I’ve written before about how our breath is connected with our wellbeing and emotional state. Noticing how we are breathing is a tool that we can use to monitor how we are doing.
There is another pause that comes with our breath which is also revealing. The pause at the end of the exhale before we take in more air. When we are distracted, stressed or in an anxious state, there is no pause. We don’t trust we have enough air and we don’t allow ourself to relax and let go.
Just take a moment to tune into how you are breathing right now. Just notice without judgment.
Pausing at the end of an exhale can only happen when we are relaxed and in tune with our mind and body. When our body and mind are aligned in the present moment.
I then left a reply in the comments section:
Excellent advice. For the last few weeks I have been using a biofeedback unit that through guiding one to breathe in harmony with a musical phrase allows one to slow the whole body down. Down to about 4.8 breaths per minute. It really underlines how slow one’s breathing rate can be and, supporting your post, the glorious pauses after each inhale and exhale.
And offered to write a post about the unit and my experiences. (Coming out tomorrow.)
However, what I wanted to do as a ‘lead-in’ to that post was to discover if there was any research into the benefits, as in scientific benefits, of slowing one’s body down in this fashion.

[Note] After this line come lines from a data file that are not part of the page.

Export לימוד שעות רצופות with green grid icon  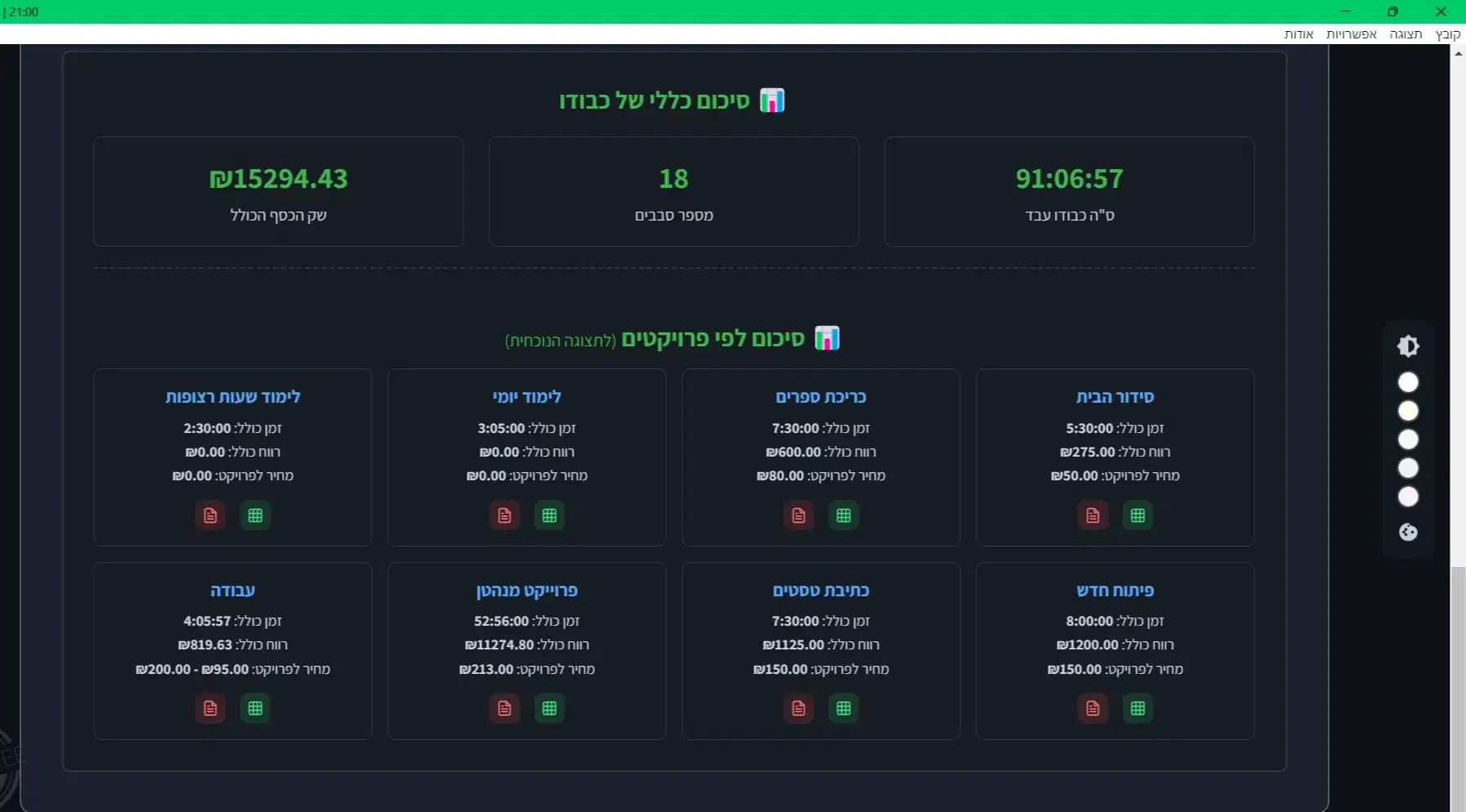click(255, 515)

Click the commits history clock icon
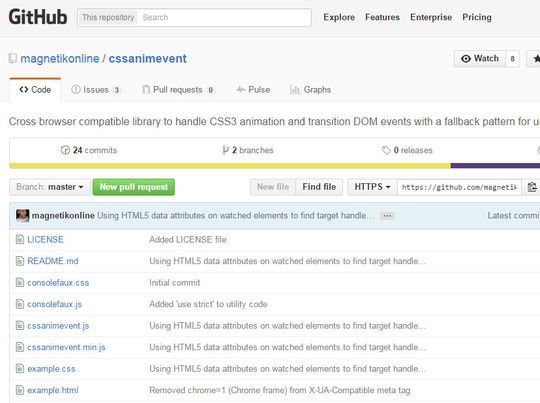[65, 150]
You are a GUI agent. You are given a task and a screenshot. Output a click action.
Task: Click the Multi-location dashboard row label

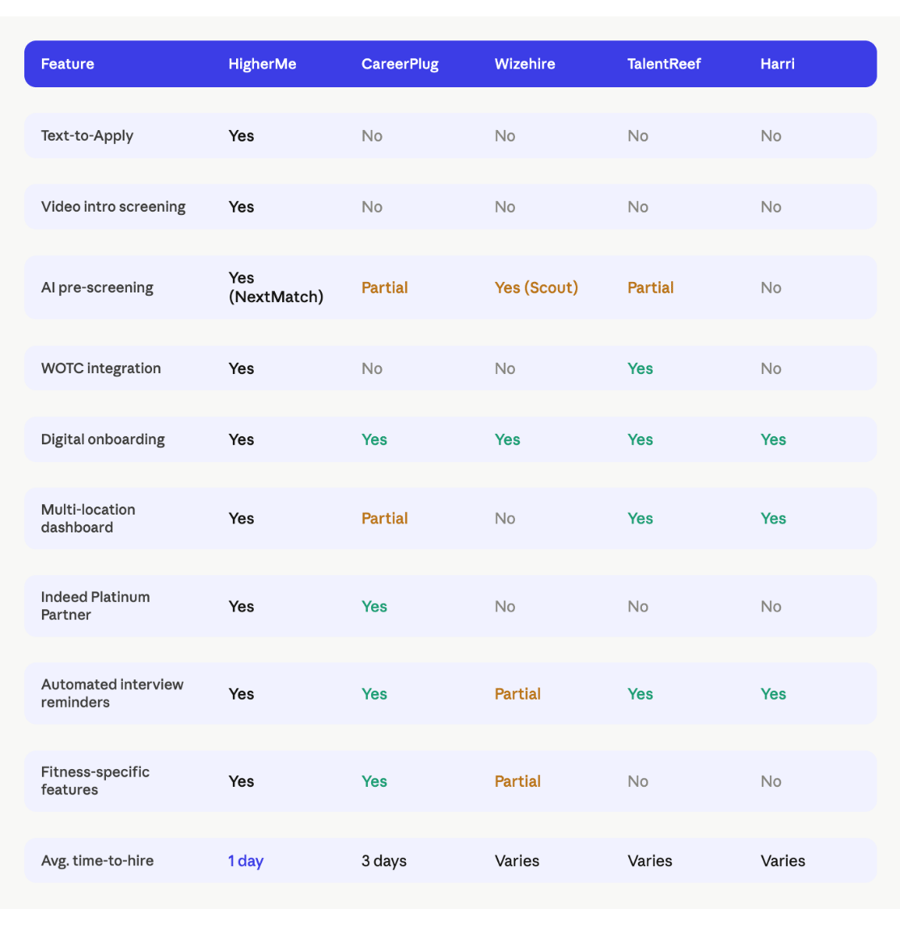pyautogui.click(x=88, y=518)
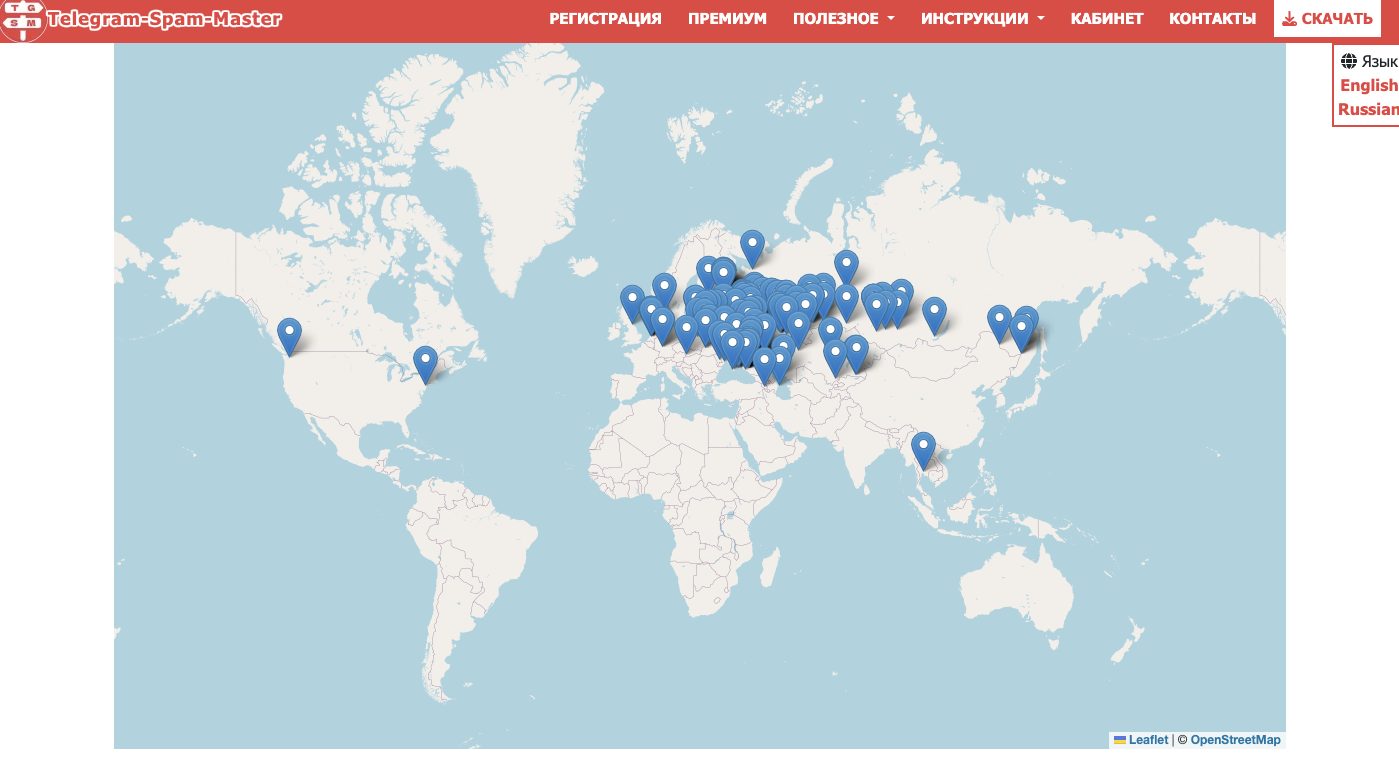Image resolution: width=1399 pixels, height=784 pixels.
Task: Open the Leaflet attribution link
Action: pos(1148,740)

What is surely nothing more than a form of meditation. Where to start looking? Needn’t have worried; there were many items on YouTube that covered the benefits of meditation.

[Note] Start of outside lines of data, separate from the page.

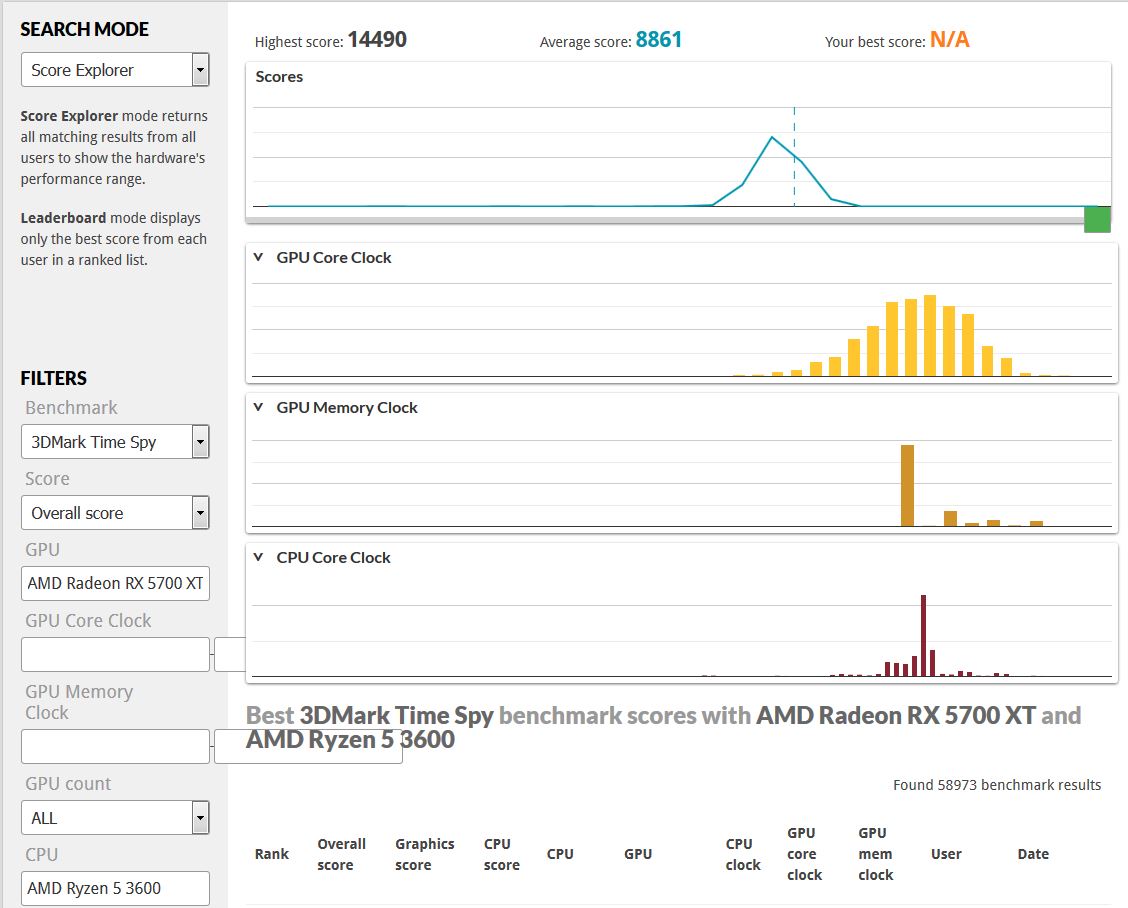Click the GPU field with AMD Radeon RX 5700 XT

[115, 584]
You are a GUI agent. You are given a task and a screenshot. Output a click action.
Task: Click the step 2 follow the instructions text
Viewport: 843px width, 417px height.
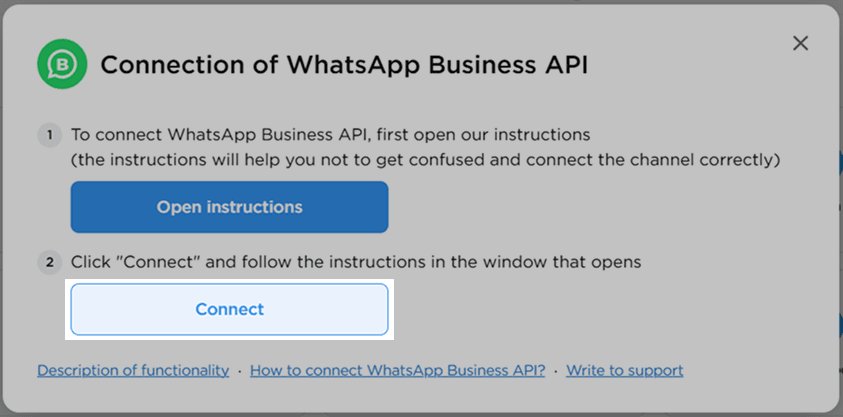click(x=356, y=262)
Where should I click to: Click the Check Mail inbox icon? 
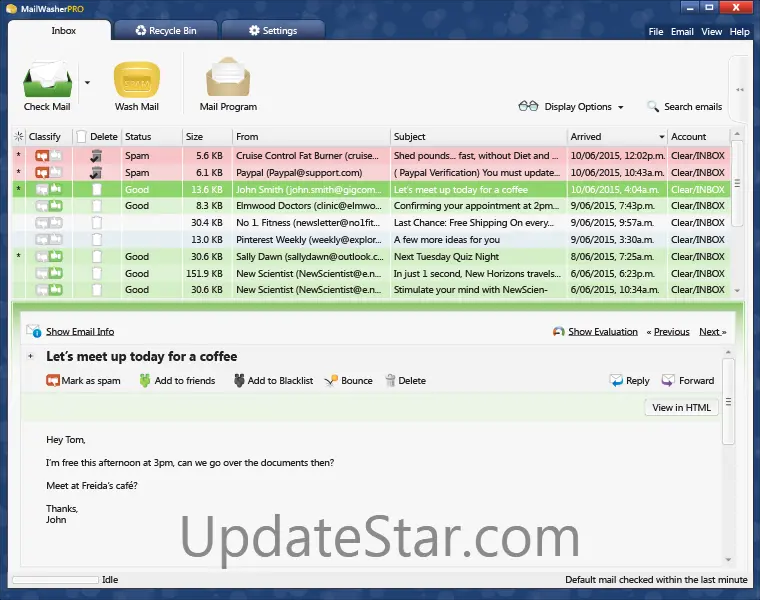point(45,79)
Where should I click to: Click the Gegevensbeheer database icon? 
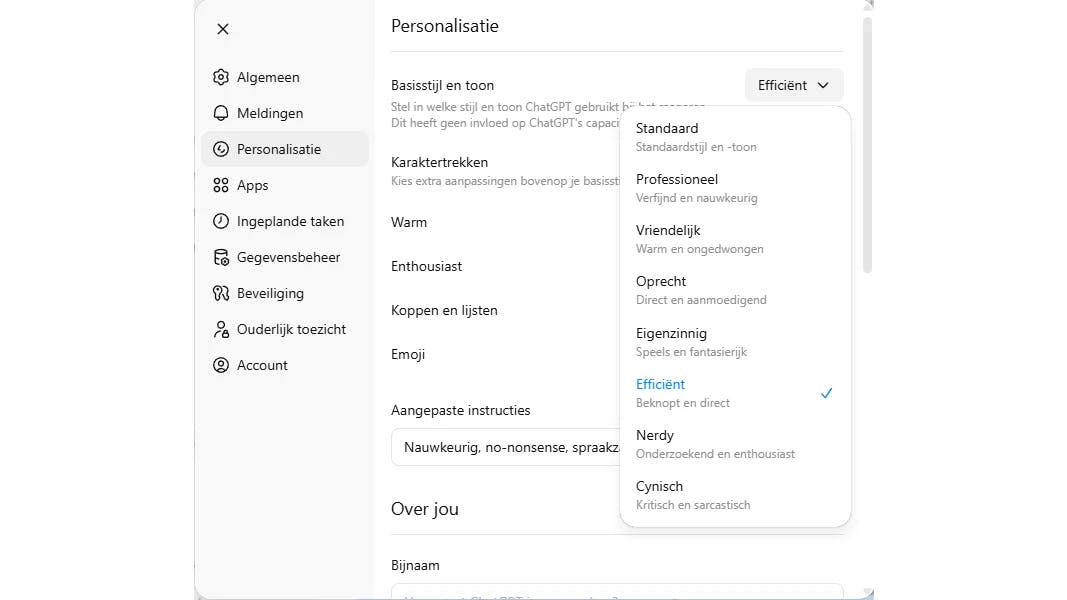pos(221,257)
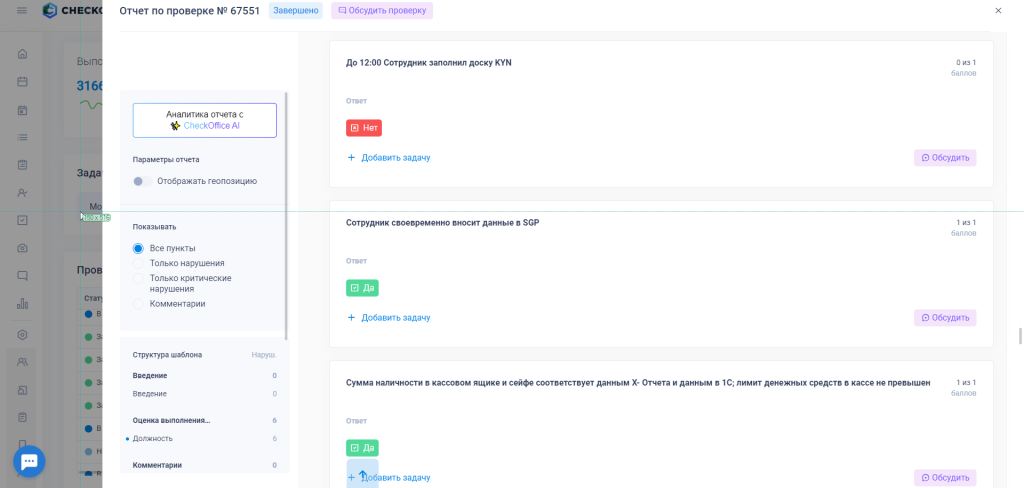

There was a video from the AsapSCIENCE guys Mitchell Moffit and Gregory Brown, but I found it too jazzy and irritating, rather ironically! Then there was one from physicist John Hagelin that seemed much more appropriate to my tastes (and that is featured tomorrow as well).
By now it was coming up to 4:30pm and I had a dozen other things to do, plus try and fit in a biofeedback session – I could feel the stress rising within me.
Then I dipped into Terry Hershey’s latest Sabbath Moment and, guess what! Here’s what I read:
Learning to let go
January 26, 2015
Some of us think holding on makes us strong, but sometimes it is letting go. Herman Hesse
Uncertainty is the only certainty there is, and knowing how to live with insecurity is the only security. John Allen Paulos
When you let go of trying to get more of what you don’t really need, it frees up oceans of energy to make a difference with what you have. Lynne Twist
——-
Today I am sitting in a café (and bar) in Vaison-la-Romaine, in the Provence region of France, nursing my espresso.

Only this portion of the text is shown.